The exercise
Reproduce the material from its first line down to the line containing "pos(663,318)", including both of those lines, with no changes.

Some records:
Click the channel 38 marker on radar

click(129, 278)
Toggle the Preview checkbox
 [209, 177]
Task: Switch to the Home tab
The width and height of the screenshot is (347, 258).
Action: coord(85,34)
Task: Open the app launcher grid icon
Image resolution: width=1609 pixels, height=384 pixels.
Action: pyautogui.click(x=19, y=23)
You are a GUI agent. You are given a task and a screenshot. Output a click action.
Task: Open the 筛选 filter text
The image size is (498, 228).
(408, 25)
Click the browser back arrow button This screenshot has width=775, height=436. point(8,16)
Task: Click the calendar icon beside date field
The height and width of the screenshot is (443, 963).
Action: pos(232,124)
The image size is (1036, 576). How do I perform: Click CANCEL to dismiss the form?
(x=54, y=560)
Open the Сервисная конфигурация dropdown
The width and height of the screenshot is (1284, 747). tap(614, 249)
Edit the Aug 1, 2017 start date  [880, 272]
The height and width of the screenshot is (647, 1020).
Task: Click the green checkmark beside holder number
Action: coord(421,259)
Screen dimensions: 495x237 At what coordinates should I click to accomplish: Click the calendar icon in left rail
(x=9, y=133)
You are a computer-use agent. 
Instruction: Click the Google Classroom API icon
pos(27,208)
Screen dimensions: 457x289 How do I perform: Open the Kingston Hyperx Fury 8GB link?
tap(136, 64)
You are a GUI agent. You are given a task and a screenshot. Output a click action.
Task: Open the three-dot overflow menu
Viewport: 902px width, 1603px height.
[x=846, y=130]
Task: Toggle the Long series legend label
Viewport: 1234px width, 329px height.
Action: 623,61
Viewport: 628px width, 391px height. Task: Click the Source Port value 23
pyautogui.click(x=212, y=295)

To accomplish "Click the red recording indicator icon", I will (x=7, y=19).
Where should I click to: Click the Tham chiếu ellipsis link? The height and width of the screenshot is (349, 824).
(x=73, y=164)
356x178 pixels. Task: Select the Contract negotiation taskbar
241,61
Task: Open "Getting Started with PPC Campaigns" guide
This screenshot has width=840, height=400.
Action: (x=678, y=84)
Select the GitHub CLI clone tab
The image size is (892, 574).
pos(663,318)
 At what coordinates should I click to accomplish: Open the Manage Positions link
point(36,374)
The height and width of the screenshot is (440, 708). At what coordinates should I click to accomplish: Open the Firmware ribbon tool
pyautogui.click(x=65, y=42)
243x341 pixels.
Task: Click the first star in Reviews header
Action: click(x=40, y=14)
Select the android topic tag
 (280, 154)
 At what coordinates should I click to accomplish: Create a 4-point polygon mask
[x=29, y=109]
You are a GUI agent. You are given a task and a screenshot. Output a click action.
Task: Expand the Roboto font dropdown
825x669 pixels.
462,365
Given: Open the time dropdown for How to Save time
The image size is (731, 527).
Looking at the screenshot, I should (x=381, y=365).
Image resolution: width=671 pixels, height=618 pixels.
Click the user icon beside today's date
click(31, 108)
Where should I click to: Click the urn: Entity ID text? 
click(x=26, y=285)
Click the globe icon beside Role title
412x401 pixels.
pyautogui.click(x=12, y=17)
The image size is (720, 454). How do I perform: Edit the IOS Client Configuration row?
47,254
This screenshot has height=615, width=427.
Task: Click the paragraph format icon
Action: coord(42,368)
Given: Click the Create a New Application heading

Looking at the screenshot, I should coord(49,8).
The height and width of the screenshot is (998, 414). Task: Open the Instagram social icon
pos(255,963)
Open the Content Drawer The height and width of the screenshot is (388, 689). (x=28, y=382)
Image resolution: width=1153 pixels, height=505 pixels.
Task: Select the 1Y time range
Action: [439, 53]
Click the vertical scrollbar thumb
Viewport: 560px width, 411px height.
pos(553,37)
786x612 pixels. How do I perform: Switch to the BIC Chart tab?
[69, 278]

The response
Click the channel 38 marker on radar

click(129, 278)
Toggle the Preview checkbox
 [209, 177]
Task: Switch to the Home tab
The width and height of the screenshot is (347, 258).
Action: coord(85,34)
Task: Open the app launcher grid icon
Image resolution: width=1609 pixels, height=384 pixels.
Action: pyautogui.click(x=19, y=23)
You are a GUI agent. You are given a task and a screenshot. Output a click action.
Task: Open the 筛选 filter text
The image size is (498, 228).
(408, 25)
Click the browser back arrow button This screenshot has width=775, height=436. point(8,16)
Task: Click the calendar icon beside date field
The height and width of the screenshot is (443, 963).
Action: pos(232,124)
The image size is (1036, 576). How do I perform: Click CANCEL to dismiss the form?
(x=54, y=560)
Open the Сервисная конфигурация dropdown
The width and height of the screenshot is (1284, 747). tap(614, 249)
Edit the Aug 1, 2017 start date  [880, 272]
The height and width of the screenshot is (647, 1020).
Task: Click the green checkmark beside holder number
Action: coord(421,259)
Screen dimensions: 495x237 At what coordinates should I click to accomplish: Click the calendar icon in left rail
(x=9, y=133)
You are a computer-use agent. 
Instruction: Click the Google Classroom API icon
pos(27,208)
Screen dimensions: 457x289 How do I perform: Open the Kingston Hyperx Fury 8GB link?
tap(136, 64)
You are a GUI agent. You are given a task and a screenshot. Output a click action.
Task: Open the three-dot overflow menu
Viewport: 902px width, 1603px height.
[x=846, y=130]
Task: Toggle the Long series legend label
Viewport: 1234px width, 329px height.
Action: 623,61
Viewport: 628px width, 391px height. Task: Click the Source Port value 23
pyautogui.click(x=212, y=295)

To accomplish "Click the red recording indicator icon", I will (x=7, y=19).
Where should I click to: Click the Tham chiếu ellipsis link? The height and width of the screenshot is (349, 824).
(x=73, y=164)
356x178 pixels. Task: Select the Contract negotiation taskbar
241,61
Task: Open "Getting Started with PPC Campaigns" guide
This screenshot has width=840, height=400.
Action: (x=678, y=84)
Select the GitHub CLI clone tab
The image size is (892, 574).
pos(663,318)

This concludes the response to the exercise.